Fowler arrugó el ceño y negó con la cabeza.

– Me temo que no, Jack.

Déjà-vu una y otra vez.

Me miró entornando los ojos, como si considerara si me daba cuenta o no de la necedad que acababa de decir.

– Es una cita. ¿Te suena Yogi Berra, el jugador de béisbol?

No, no lo pillaba. Podía sentir los ojos y los oídos de toda la redacción pendientes de nosotros.

– Da igual. ¿A quién quieres que le pase información?
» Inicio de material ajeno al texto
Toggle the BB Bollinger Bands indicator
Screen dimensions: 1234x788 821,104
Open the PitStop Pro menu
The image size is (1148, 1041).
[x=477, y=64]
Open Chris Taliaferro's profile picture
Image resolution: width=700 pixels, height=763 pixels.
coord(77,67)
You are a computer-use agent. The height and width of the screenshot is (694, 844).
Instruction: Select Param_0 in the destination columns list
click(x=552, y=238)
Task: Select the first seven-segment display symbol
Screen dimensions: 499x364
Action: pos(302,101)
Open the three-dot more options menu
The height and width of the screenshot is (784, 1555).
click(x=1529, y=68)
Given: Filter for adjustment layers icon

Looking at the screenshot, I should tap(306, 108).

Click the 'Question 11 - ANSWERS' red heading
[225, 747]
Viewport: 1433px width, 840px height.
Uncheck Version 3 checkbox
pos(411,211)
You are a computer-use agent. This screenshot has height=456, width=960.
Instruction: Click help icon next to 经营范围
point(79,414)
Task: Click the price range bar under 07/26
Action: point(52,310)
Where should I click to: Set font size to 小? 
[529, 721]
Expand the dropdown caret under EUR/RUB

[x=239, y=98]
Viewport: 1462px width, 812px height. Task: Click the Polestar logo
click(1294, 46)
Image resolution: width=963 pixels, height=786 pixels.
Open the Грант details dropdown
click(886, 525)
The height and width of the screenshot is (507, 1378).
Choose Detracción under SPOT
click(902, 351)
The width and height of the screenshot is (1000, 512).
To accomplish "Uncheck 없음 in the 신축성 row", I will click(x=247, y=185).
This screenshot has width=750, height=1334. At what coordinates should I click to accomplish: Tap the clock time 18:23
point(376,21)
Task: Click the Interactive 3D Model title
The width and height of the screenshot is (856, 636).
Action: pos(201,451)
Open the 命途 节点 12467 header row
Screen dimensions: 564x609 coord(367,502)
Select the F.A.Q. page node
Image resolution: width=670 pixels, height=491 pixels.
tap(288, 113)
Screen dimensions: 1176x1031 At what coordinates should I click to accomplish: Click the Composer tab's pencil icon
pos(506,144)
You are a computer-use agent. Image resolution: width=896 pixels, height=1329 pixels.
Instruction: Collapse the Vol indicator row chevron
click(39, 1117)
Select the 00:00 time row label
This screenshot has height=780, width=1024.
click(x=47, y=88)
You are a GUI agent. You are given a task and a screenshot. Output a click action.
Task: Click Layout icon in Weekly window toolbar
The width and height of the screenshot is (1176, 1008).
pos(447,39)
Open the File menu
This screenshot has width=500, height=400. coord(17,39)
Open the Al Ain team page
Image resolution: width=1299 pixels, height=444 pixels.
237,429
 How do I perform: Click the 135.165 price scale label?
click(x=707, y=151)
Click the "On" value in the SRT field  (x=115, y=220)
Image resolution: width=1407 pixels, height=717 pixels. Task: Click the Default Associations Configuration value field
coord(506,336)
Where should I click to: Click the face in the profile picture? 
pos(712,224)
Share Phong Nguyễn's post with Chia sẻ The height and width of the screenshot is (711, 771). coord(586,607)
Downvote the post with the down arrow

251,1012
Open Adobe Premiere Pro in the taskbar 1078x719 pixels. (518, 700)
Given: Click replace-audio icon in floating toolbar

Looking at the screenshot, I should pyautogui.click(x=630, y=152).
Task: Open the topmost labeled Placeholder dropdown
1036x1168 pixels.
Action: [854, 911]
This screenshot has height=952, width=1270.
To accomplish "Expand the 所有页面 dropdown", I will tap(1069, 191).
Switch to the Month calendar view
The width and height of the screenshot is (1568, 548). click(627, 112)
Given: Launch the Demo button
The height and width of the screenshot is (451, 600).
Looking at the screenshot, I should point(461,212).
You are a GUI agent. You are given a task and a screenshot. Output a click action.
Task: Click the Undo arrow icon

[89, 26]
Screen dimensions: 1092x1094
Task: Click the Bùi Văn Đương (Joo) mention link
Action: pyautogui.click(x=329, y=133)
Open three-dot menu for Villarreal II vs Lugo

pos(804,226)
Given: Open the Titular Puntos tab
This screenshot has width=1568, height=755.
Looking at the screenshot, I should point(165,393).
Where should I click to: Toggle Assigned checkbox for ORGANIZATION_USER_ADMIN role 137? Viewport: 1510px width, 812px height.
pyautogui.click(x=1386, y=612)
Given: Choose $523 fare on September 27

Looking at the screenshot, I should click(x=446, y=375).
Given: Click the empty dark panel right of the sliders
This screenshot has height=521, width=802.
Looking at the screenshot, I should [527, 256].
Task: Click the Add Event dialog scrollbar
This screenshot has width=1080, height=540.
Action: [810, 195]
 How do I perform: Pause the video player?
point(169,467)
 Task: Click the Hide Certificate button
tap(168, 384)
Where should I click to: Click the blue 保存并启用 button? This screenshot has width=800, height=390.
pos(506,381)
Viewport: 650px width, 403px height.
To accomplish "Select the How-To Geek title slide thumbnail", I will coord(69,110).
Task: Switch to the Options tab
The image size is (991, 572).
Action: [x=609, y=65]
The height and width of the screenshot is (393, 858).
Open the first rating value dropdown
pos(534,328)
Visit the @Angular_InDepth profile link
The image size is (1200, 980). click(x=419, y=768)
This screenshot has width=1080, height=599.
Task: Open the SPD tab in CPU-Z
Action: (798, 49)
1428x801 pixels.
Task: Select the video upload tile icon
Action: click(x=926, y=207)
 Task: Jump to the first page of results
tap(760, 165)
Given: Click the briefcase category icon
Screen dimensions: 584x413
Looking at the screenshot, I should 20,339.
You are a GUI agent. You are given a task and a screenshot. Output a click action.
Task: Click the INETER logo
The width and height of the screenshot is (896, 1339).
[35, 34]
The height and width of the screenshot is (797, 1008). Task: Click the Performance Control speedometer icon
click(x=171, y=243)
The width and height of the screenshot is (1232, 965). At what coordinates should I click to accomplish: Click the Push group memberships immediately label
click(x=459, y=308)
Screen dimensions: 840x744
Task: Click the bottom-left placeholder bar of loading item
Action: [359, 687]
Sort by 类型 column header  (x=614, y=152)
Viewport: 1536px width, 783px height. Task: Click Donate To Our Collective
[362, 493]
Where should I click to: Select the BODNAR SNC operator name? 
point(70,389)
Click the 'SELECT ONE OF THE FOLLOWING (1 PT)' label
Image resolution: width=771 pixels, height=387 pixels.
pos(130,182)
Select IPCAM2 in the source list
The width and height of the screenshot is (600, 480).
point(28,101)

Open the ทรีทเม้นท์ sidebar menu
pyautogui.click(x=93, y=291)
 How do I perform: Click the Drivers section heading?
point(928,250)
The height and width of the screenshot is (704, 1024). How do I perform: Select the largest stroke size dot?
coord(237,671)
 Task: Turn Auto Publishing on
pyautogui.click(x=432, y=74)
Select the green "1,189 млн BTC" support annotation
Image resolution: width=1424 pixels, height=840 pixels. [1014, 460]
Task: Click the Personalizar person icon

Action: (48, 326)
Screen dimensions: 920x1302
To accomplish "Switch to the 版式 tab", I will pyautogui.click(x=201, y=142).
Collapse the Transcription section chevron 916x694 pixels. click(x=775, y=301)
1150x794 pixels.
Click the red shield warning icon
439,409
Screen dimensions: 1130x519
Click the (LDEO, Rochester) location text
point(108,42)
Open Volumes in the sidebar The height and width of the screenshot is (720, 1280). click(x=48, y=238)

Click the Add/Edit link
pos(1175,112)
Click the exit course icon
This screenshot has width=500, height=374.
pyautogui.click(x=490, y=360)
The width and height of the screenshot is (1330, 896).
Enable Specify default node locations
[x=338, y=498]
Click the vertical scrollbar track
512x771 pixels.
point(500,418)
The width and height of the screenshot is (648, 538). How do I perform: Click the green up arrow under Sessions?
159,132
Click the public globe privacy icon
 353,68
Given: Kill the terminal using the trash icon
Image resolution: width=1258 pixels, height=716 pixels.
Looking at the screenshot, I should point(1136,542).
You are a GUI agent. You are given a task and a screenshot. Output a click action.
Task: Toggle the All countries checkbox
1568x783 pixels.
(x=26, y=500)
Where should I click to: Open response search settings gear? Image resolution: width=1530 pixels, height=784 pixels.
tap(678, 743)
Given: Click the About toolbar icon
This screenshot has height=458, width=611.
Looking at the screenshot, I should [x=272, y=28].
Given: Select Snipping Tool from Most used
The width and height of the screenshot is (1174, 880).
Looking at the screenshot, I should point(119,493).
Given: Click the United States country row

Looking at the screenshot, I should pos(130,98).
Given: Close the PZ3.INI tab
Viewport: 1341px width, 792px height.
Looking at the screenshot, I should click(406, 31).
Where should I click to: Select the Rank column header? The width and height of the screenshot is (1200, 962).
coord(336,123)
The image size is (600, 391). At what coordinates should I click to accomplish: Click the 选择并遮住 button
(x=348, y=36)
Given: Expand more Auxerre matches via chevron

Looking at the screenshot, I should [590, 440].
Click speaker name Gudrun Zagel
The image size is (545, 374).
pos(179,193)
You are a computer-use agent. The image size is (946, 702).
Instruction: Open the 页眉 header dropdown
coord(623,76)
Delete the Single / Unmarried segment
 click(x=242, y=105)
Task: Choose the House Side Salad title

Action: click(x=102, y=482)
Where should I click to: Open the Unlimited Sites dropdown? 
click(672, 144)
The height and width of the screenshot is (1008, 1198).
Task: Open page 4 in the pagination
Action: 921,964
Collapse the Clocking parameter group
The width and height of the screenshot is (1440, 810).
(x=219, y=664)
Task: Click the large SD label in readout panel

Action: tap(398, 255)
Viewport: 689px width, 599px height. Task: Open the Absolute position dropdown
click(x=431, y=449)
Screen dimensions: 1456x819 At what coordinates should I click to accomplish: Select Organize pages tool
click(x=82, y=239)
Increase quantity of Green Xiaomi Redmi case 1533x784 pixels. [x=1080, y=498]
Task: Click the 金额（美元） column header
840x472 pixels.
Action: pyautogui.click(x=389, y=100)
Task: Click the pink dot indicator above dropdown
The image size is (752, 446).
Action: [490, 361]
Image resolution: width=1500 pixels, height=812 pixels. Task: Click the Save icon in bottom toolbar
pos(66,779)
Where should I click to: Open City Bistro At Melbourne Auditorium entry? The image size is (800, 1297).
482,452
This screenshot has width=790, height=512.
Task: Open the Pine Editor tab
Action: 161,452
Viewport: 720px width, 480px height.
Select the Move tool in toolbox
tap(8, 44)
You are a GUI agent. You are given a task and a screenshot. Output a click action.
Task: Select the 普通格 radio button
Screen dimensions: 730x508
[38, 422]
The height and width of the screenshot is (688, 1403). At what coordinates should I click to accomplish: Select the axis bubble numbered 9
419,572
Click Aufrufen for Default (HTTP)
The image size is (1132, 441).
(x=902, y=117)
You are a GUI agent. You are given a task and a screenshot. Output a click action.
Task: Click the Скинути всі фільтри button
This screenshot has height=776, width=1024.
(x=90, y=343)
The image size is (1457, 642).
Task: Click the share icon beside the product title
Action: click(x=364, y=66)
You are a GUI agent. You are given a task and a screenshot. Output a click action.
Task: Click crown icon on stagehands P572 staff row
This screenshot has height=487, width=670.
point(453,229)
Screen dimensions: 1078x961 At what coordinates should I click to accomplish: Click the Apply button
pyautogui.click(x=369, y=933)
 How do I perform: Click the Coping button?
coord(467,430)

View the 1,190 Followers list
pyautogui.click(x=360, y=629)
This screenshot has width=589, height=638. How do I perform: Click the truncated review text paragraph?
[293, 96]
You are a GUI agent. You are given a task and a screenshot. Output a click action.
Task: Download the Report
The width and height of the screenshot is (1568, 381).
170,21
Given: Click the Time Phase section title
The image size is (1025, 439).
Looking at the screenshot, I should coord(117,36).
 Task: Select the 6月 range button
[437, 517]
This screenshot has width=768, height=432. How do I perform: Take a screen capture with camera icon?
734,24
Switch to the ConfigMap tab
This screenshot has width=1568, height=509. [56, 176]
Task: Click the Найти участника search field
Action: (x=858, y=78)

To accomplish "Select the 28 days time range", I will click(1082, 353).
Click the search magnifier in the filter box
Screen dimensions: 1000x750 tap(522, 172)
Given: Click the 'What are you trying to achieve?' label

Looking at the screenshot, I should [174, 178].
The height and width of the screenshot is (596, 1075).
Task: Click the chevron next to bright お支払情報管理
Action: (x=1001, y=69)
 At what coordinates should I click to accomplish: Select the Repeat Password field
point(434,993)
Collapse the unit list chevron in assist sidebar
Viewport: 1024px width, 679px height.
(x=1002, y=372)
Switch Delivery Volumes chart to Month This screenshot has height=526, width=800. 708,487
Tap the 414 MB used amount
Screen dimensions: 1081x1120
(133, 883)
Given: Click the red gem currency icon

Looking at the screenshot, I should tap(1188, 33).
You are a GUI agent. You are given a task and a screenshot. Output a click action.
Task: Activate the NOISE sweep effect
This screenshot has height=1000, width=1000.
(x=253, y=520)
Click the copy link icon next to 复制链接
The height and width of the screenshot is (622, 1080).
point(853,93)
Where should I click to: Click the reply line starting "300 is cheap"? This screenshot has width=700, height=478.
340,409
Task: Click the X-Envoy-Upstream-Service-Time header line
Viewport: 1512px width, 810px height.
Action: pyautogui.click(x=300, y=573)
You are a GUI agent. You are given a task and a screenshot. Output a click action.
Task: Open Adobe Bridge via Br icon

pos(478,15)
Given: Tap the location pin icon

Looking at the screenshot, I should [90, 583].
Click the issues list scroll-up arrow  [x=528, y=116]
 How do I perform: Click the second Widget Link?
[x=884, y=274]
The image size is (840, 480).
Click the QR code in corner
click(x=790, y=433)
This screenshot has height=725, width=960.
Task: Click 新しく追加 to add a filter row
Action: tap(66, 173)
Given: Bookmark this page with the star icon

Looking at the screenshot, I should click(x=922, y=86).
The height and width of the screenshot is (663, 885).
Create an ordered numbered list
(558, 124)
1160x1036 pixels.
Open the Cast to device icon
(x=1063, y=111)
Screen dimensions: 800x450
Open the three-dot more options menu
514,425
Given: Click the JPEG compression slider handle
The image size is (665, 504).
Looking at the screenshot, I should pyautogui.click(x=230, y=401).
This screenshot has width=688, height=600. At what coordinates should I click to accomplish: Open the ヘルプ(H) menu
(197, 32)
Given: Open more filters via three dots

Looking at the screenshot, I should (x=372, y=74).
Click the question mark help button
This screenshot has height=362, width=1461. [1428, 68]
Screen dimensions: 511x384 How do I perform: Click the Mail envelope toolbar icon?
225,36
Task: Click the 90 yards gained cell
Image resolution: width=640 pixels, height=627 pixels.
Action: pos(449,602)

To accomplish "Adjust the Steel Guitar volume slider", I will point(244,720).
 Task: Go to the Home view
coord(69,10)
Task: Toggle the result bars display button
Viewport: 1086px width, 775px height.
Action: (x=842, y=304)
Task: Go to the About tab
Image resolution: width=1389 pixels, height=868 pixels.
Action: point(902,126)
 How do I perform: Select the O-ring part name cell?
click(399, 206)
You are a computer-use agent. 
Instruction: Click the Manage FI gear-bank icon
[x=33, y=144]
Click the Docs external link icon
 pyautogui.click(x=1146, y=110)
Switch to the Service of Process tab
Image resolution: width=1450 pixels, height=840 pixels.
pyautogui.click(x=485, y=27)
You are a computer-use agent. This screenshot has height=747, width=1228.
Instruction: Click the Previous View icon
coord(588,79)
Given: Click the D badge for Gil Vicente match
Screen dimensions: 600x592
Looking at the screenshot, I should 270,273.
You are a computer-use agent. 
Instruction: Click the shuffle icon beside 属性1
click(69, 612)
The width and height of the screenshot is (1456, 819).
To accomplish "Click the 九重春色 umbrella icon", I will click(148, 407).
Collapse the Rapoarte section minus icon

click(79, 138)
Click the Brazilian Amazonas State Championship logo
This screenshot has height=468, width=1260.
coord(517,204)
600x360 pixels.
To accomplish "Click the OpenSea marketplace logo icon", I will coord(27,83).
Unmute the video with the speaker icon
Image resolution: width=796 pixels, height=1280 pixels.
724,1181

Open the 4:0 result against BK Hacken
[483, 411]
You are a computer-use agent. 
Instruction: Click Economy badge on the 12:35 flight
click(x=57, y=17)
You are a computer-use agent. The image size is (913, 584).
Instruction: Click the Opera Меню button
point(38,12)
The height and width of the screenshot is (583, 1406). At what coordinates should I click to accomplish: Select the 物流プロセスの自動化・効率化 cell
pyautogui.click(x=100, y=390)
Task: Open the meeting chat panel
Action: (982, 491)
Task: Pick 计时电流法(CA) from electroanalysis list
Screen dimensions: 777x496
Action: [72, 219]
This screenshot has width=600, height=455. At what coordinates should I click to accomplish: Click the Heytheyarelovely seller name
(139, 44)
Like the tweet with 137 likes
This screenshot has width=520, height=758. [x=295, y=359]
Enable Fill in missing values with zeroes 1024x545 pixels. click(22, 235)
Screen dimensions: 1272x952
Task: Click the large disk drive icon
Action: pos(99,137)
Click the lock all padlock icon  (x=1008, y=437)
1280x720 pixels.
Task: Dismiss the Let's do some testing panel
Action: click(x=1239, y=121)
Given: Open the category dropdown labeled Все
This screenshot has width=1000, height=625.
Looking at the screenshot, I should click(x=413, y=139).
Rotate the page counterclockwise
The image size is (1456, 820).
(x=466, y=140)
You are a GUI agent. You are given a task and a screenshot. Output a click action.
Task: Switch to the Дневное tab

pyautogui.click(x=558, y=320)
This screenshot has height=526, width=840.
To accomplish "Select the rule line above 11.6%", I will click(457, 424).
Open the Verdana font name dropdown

El FBI me ha confirmado que había dos asesinos y que han encontrado vídeos suyos con diversas víctimas. Al menos seis, además de Angela. Van a anunciarlo en una conferencia de prensa, pero tengo un montón de material que no van a hacer público. Esto será sonado.

– Es lo que quería oír. Te voy a poner con Larry Bernard otra vez. ¿Tienes tus notas? ¿Estás listo?

– Estaré listo cuando lo esté él.

– De acuerdo, deja que llame y reserve la sala de reuniones para que podáis trabajar.

Pasé las siguientes dos horas contándole a Larry Bernard todo lo que sabía: le entregué mis notas y le expliqué lo que recordaba de mis propias acciones. A continuación, Larry me entrevistó para confeccionar otro artículo sobre mi lucha cuerpo a cuerpo con el asesino en serie.

– Lástima que no le dejaras contestar esa última pregunta -dijo.

– ¿De qué estás hablando?

– Al final, cuando le preguntaste por qué no se había largado en lugar de ir a por Walling, esa es la pregunta esencial, ¿no crees? ¿Por qué no huyó? Fue a por ella, y eso no tiene demasiado sentido. Estaba hablando contigo, pero dices que le pegaste con la lámpara antes de que contestara eso.

No me gustó la pregunta. Era como si se mostrara suspicaz sobre la veracidad de lo que decía o sobre lo que había hecho.